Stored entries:
--- Start ---
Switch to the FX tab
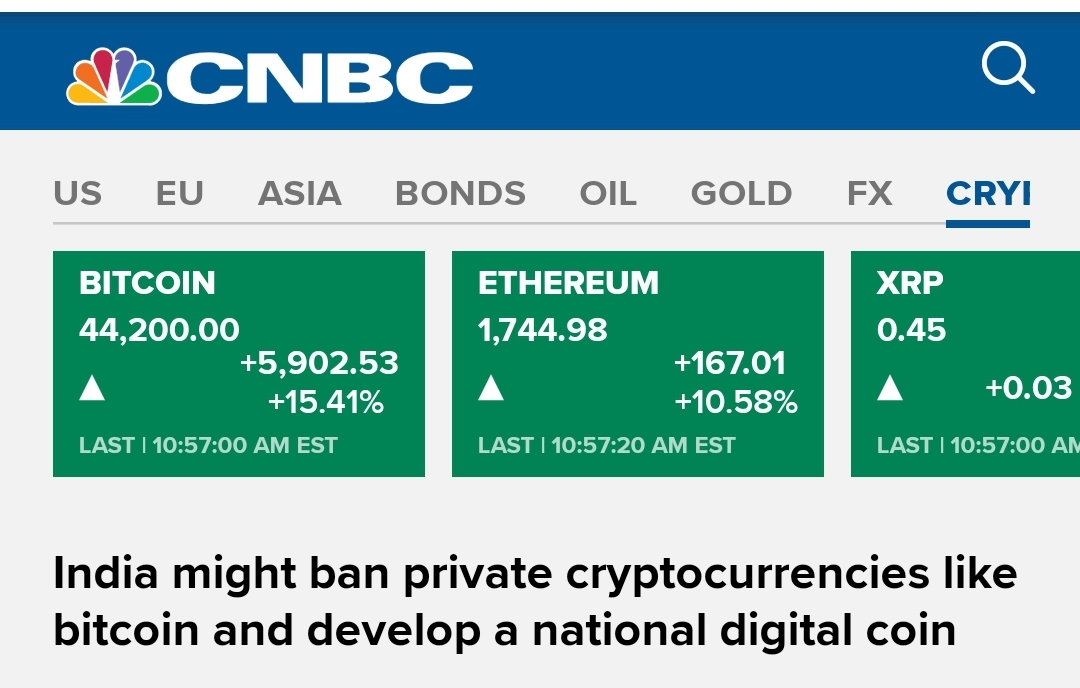 click(x=869, y=193)
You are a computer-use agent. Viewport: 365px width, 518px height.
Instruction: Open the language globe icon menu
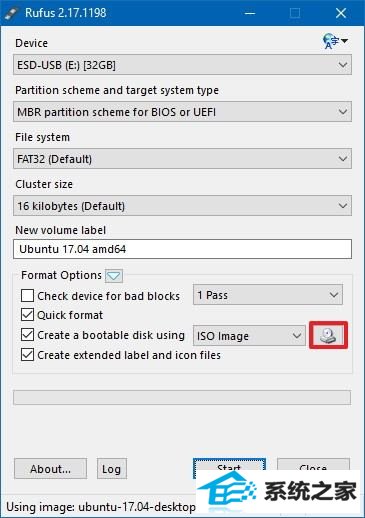point(335,41)
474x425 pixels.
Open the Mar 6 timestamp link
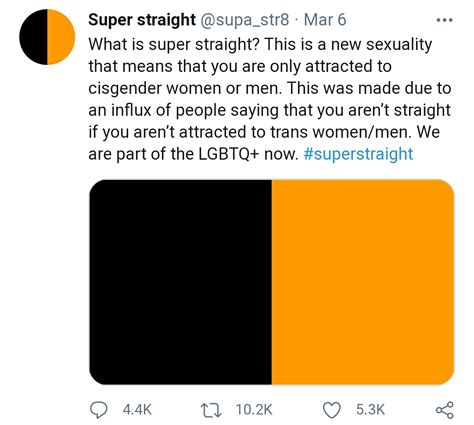click(x=325, y=20)
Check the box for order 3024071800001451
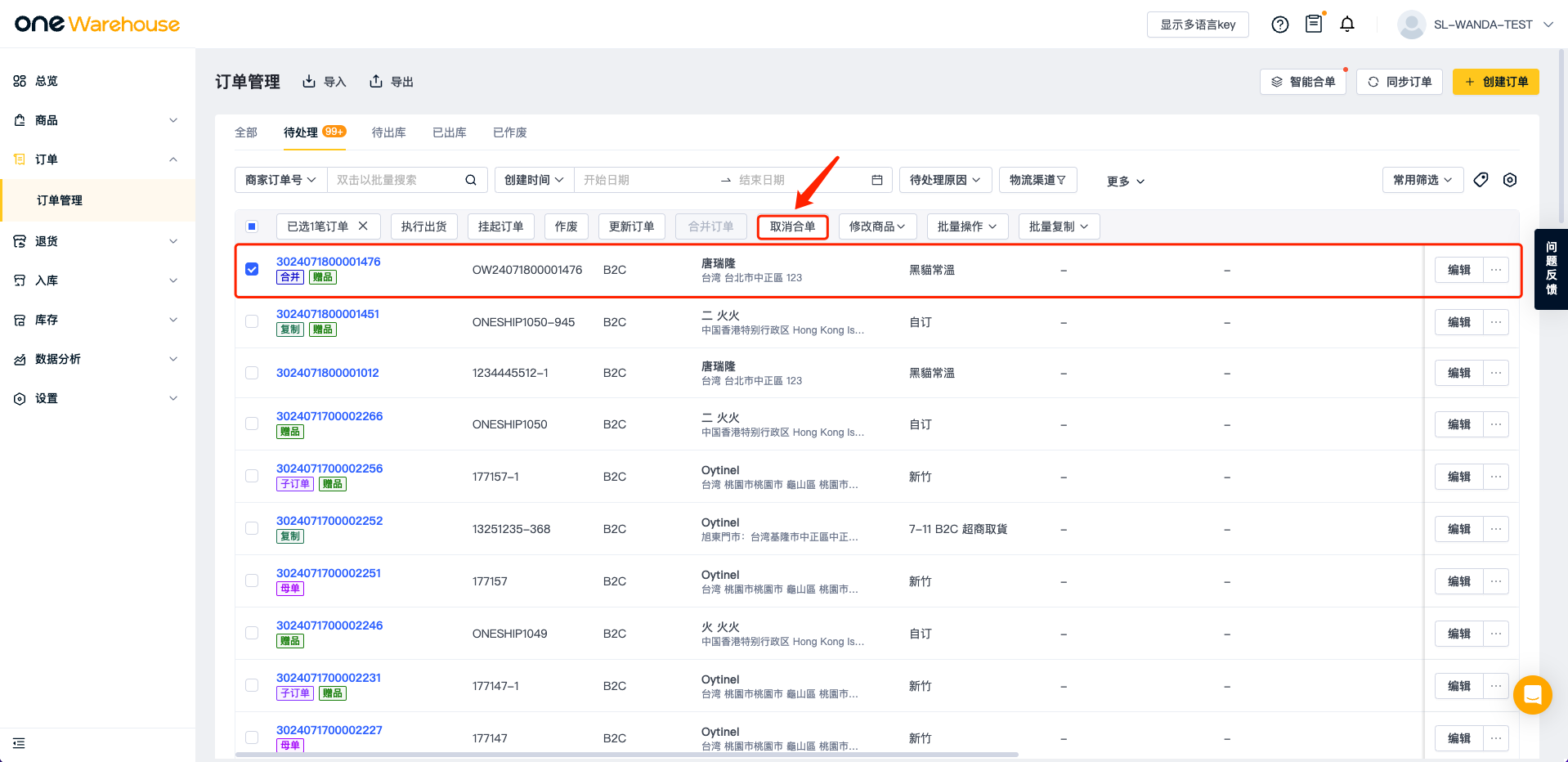The image size is (1568, 762). point(252,321)
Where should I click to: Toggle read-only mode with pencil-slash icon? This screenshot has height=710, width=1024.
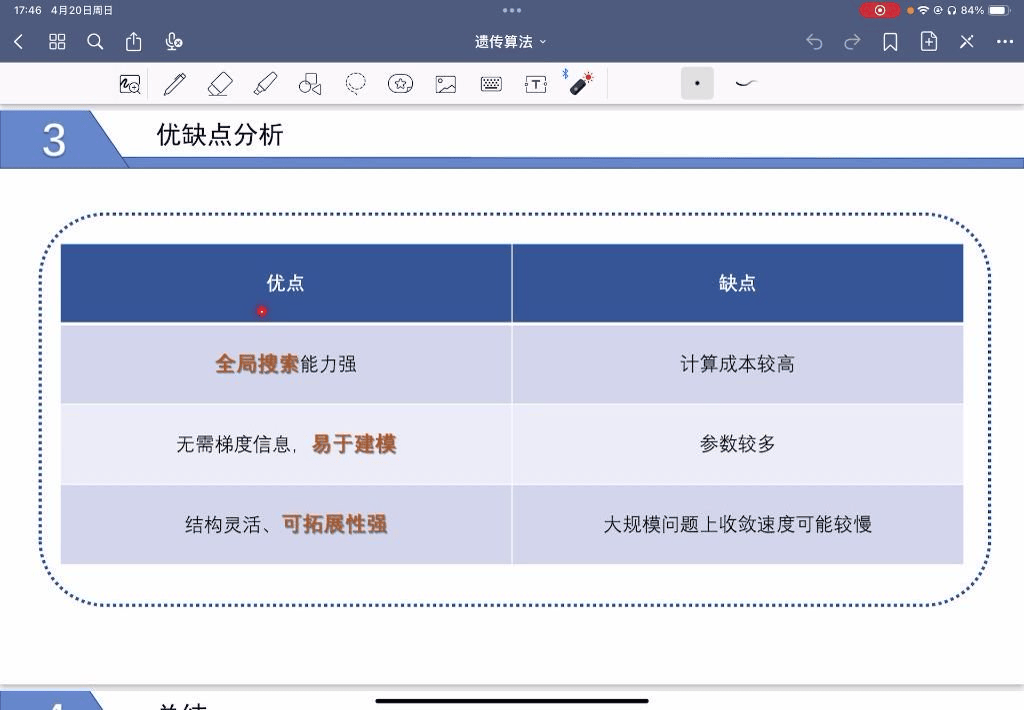point(967,42)
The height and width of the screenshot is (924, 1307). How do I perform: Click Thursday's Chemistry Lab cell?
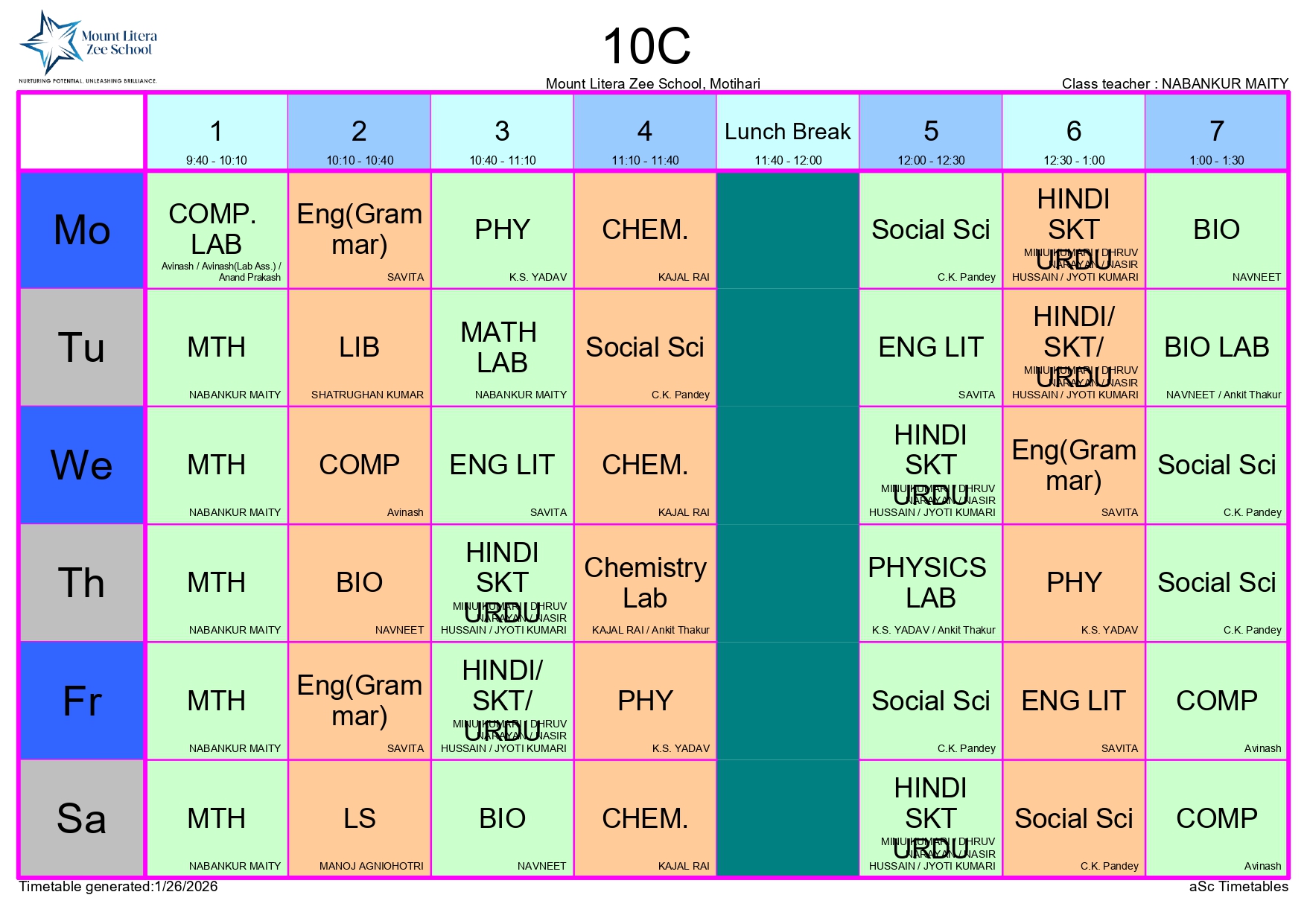click(645, 583)
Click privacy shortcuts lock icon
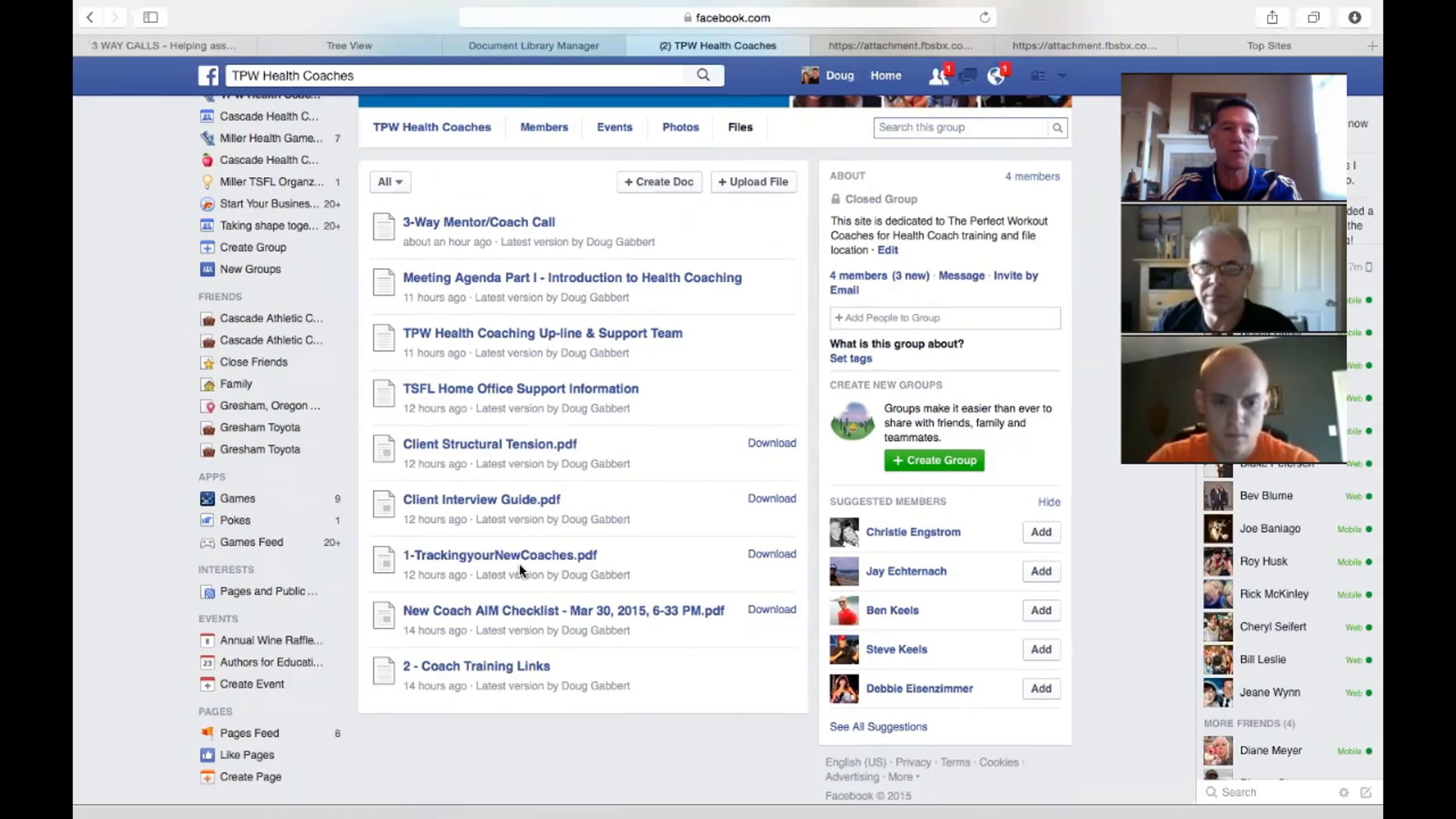 (x=1038, y=76)
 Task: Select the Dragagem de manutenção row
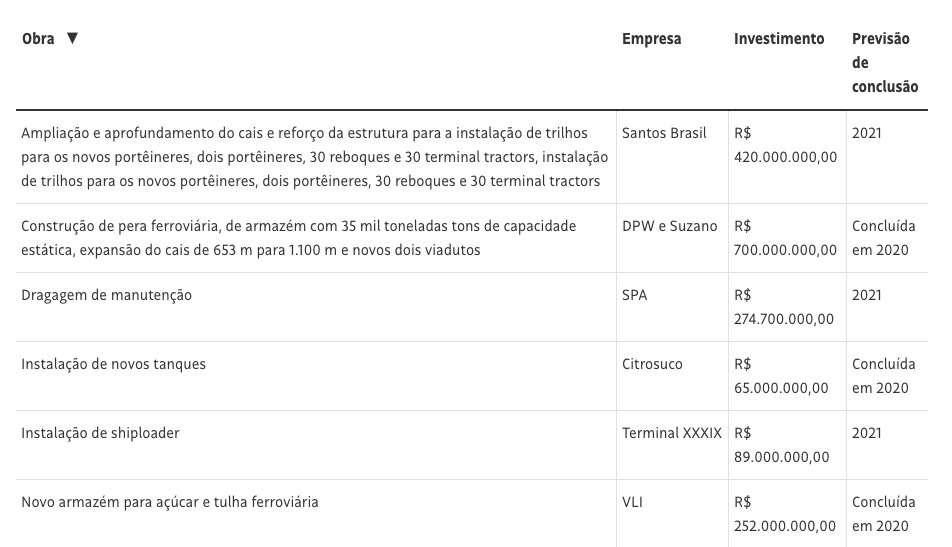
--- End ---
TASK TO CARRY OUT => Repeat each of the items above word for word, leaving the pictures out of your answer.

COMPLETED TASK =>
Switch to the FX tab
 click(x=869, y=193)
You are a computer-use agent. Viewport: 365px width, 518px height.
Instruction: Open the language globe icon menu
point(335,41)
474x425 pixels.
Open the Mar 6 timestamp link
click(x=325, y=20)
Check the box for order 3024071800001451
The image size is (1568, 762). point(252,321)
Where should I click to: Toggle read-only mode with pencil-slash icon? This screenshot has height=710, width=1024.
point(967,42)
The height and width of the screenshot is (924, 1307). How do I perform: Click Thursday's Chemistry Lab cell?
click(645, 583)
Click privacy shortcuts lock icon
 (x=1038, y=76)
 Task: Select the Dragagem de manutenção row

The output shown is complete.